Universities struggle with diversity just as much as the corporate world, admitted Dr. Freeman A. Hrabowski, president of The University of Maryland, Baltimore County, speaking Tuesday at the 2011 SHRM Diversity and Inclusion Conference in Washington, D.C. However, the two universes have a common link — education — and that link can help both worlds overcome diversity obstacles.

"As you work with CEOs and mangers, part of what you do is education," Hrabowski said.

He tied racial and educational disparities into the workplace and said the only way to strengthen the workforce is to work on those aspects to create skilled workers.

"You as people who are hiring have to understand the skills challenge," Hrabowski said, though this does not necessarily mean that hiring managers should not get the most skilled people for a job. It does mean creating a culture of inclusion so that all people from differing backgrounds can come together.

"The question is: How do you get people in positions of power to want change?’" he said. "Either we learn how to treat people or they move in other directions."

Among the challenges to diverse workforce development: 17% of African Americans today have college degrees and with that, the understanding within the workforce that people will come from all sorts of backgrounds.

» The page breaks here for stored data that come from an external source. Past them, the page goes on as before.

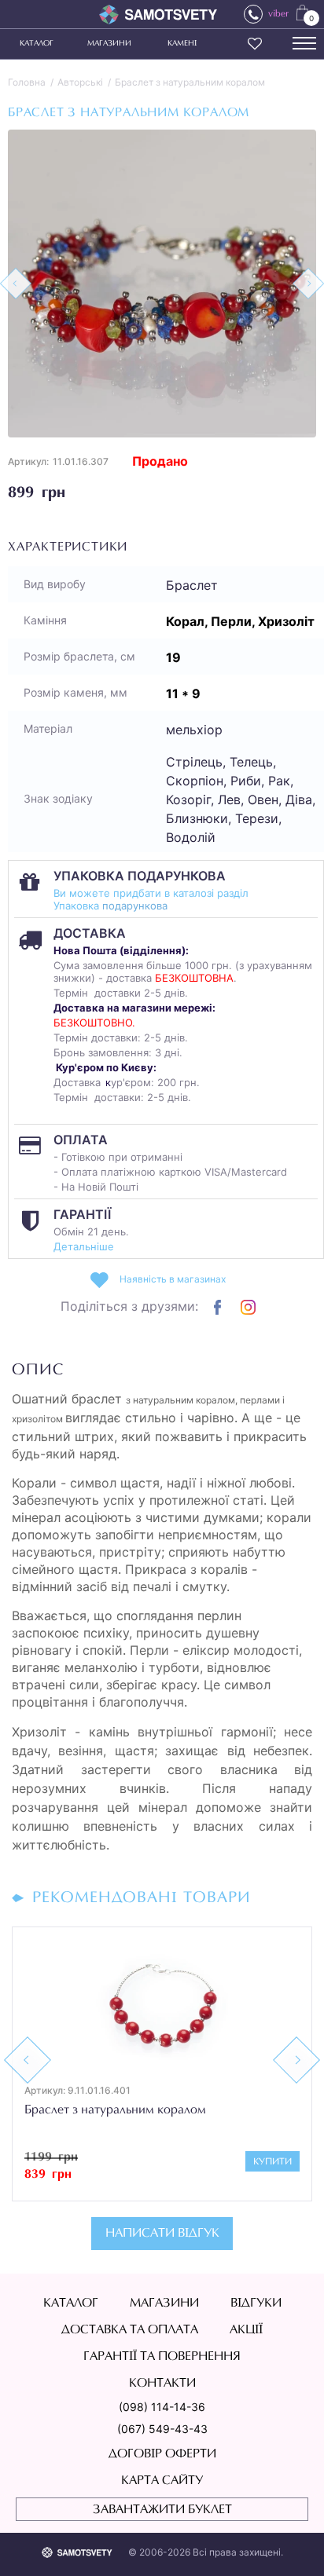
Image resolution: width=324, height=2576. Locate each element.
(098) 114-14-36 (162, 2406)
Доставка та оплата (129, 2330)
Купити (272, 2162)
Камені (182, 44)
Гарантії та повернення (162, 2357)
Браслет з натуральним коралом (190, 82)
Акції (246, 2330)
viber (278, 14)
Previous (27, 2060)
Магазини (109, 44)
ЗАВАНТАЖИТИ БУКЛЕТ (162, 2510)
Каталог (36, 44)
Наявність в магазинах (173, 1279)
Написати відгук (162, 2233)
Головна (27, 82)
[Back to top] (289, 2541)
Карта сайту (162, 2481)
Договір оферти (162, 2454)
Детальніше (83, 1246)
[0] (302, 12)
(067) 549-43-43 (162, 2428)
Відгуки (256, 2303)
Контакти (162, 2383)
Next (296, 2060)
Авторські (80, 82)
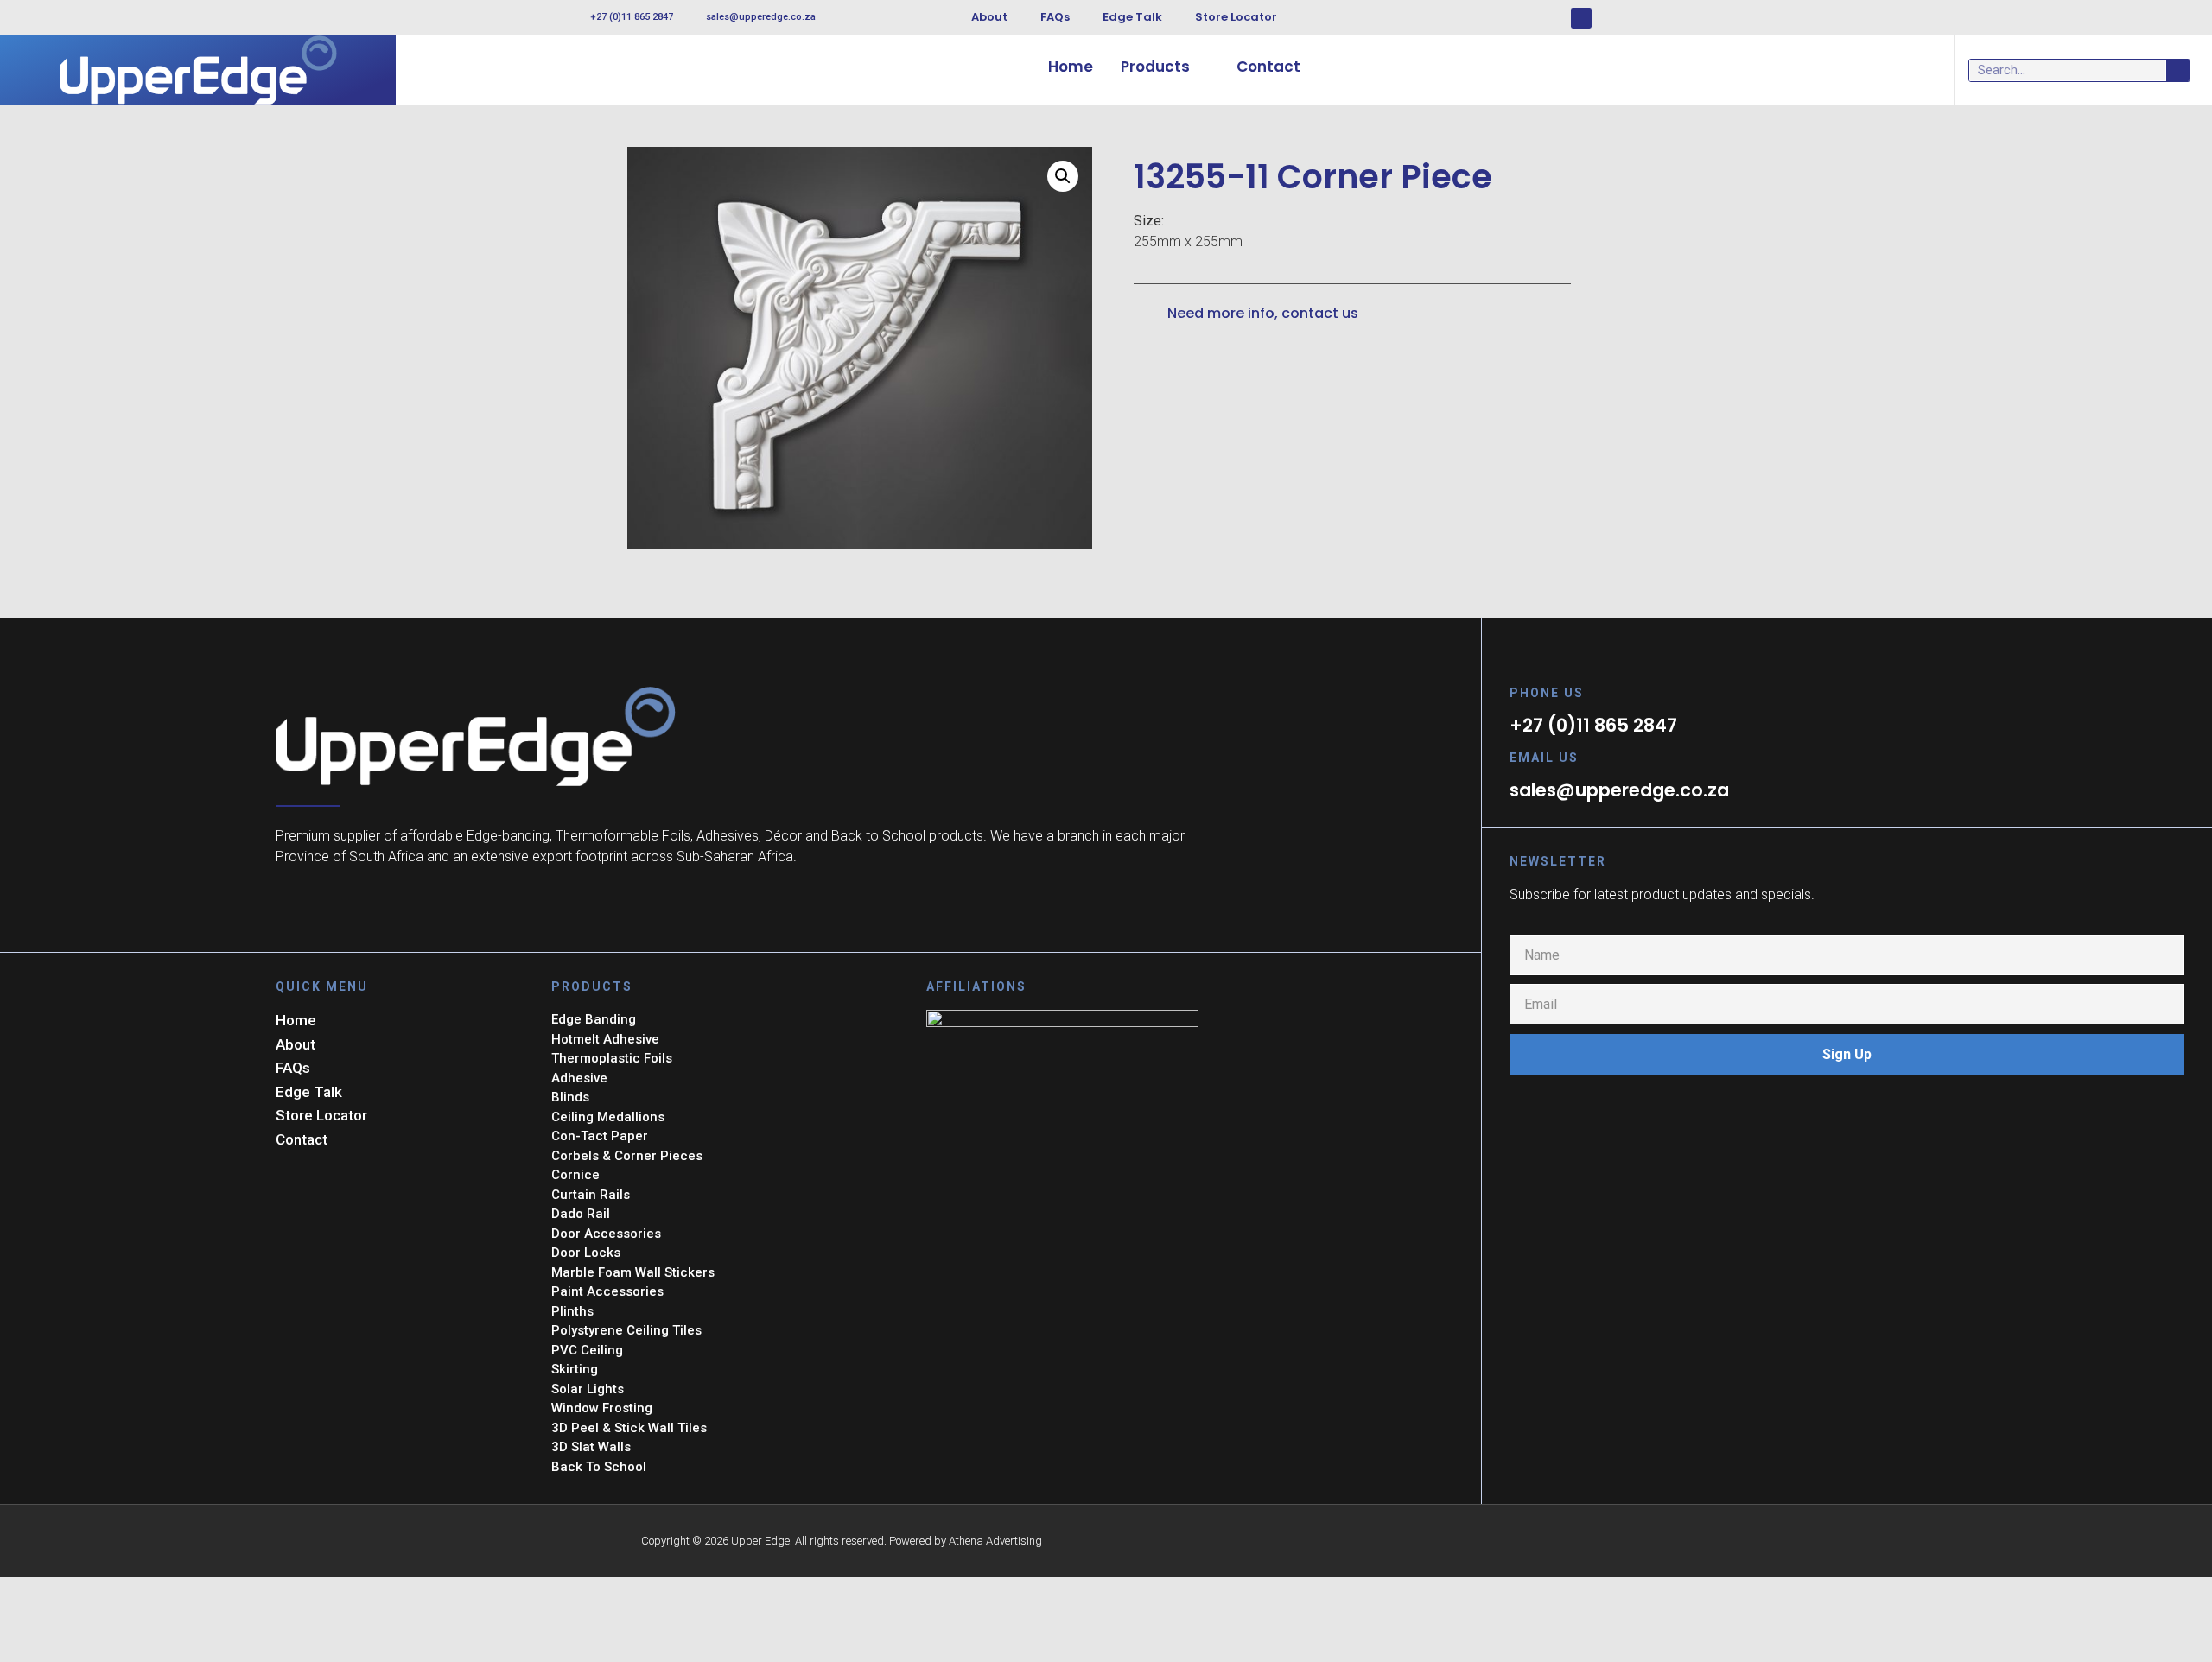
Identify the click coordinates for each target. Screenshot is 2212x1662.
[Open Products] (1201, 67)
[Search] (2178, 70)
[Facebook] (1581, 18)
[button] (1062, 176)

"Whether it’s about customers and employees, you focus on identity, whether it is about a GBLT person, women, Hispanics, blacks or Native Americans, every person has some identity and every person wants to feel respected as a person," he said. With that, he says it's important not to assume anything about anyone's background. "We tend to lump people into categories, but we don't really know them."

Hrabowski spoke on the importance of diversity to the nation's future of innovation, institutional culture change and a global mindset that embraces diversity, which includes getting to know people at an individual level.

"If you want to know another human being, know the person’s story and you'll have a greater sense of the person. The challenge is to build a sense of trust so they'll tell you what it is." He says this is the key trait to working in human resources, which he's adopted at his university, where in 2009 he was voted by Time magazine as one of America's 10 Best College Presidents.